| Challenge |
Copy out the listing exactly, starting with the line containing "You are a GUI" and continuing through the line containing "click(x=508, y=192)", with both of those lines included.

| Data lines |
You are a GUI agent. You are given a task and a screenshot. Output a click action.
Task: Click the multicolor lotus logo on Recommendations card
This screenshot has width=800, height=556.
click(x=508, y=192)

==

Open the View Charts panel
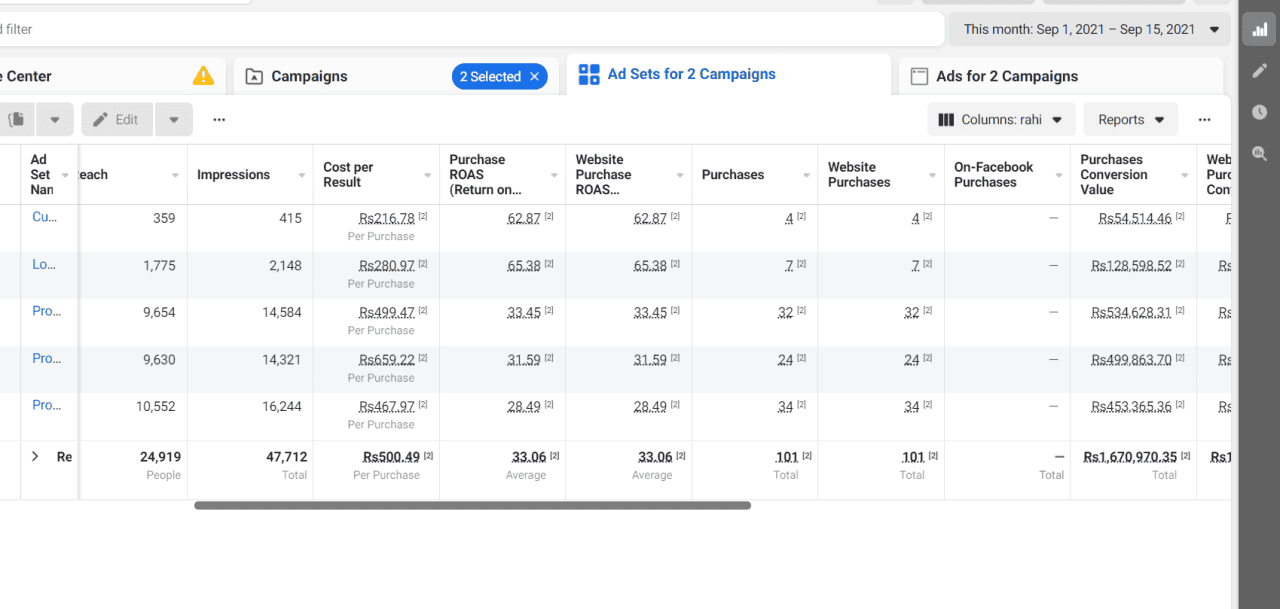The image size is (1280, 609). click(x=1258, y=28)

==

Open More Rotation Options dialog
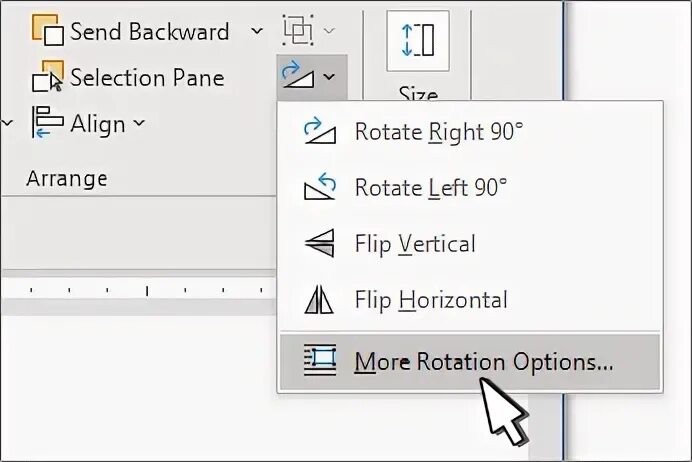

| Task solution |
You are a GUI agent. You are given a task and a screenshot. Output a click action.
Task: Click the multicolor lotus logo on Recommendations card
This screenshot has width=800, height=556.
click(x=508, y=192)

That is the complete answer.